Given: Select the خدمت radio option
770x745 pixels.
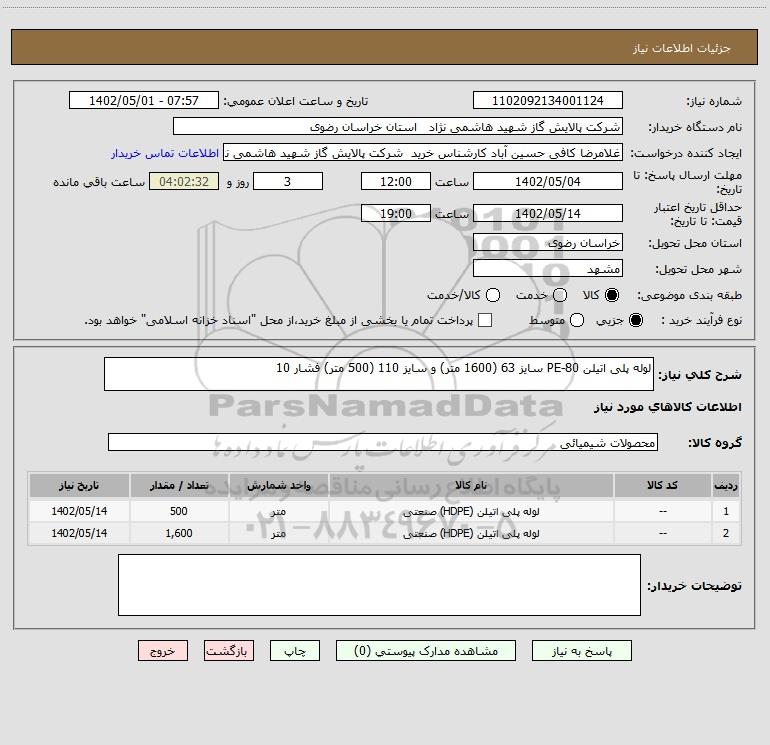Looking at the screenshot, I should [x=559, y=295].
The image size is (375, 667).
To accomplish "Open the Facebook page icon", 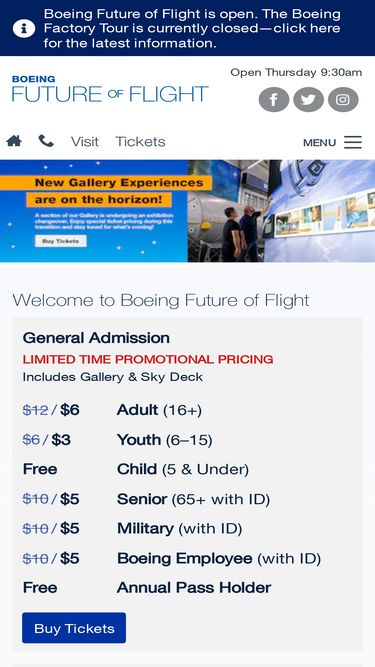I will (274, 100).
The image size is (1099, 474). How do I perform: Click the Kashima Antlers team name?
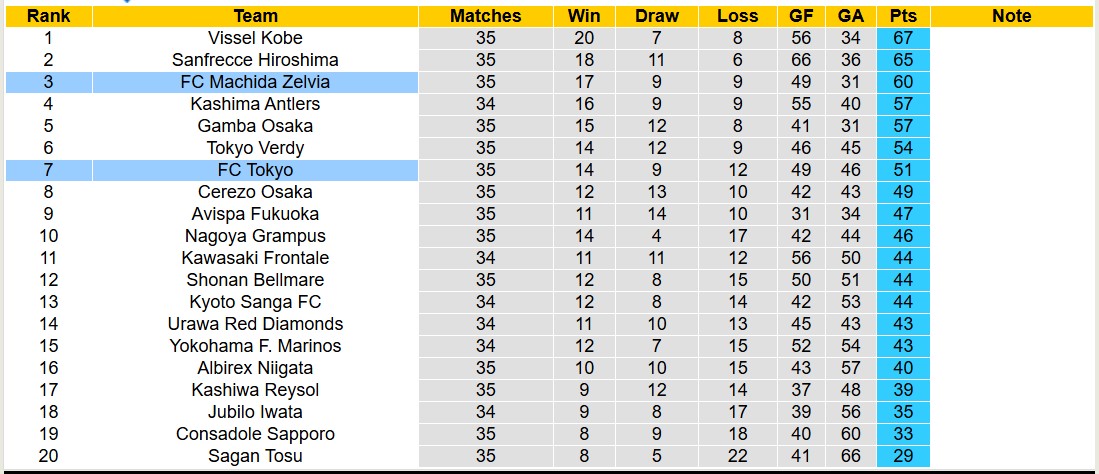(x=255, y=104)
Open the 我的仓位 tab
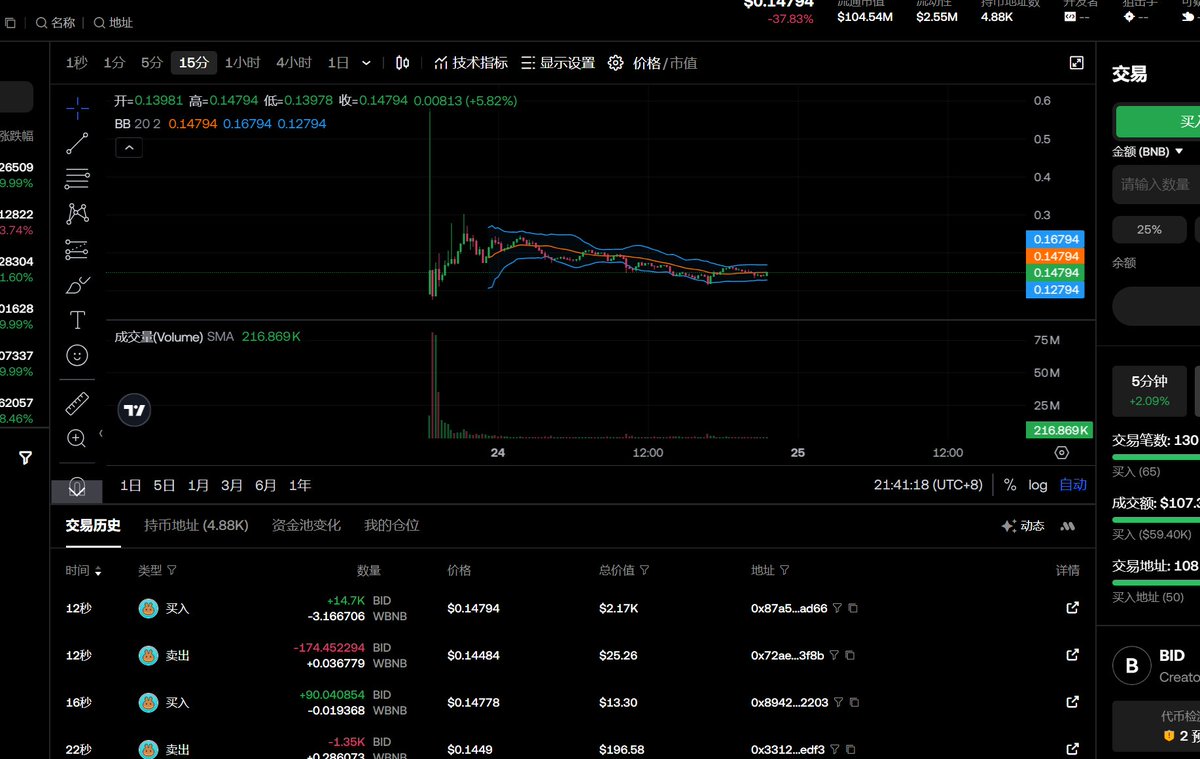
==
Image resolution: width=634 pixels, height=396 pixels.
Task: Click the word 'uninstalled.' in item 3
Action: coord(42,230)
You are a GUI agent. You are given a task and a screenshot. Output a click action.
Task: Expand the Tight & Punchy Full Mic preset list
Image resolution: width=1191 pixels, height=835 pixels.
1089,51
==
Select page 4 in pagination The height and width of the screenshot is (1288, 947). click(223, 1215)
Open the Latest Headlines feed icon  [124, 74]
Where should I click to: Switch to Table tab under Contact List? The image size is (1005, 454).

** Work instruction **
From the line containing "Open the Latest" down to the line containing "Where should I" in the material above, reproduce every line exactly, including the two end lines.

** Your response **
Open the Latest Headlines feed icon  [124, 74]
Where should I click to: Switch to Table tab under Contact List? The image size is (1005, 454).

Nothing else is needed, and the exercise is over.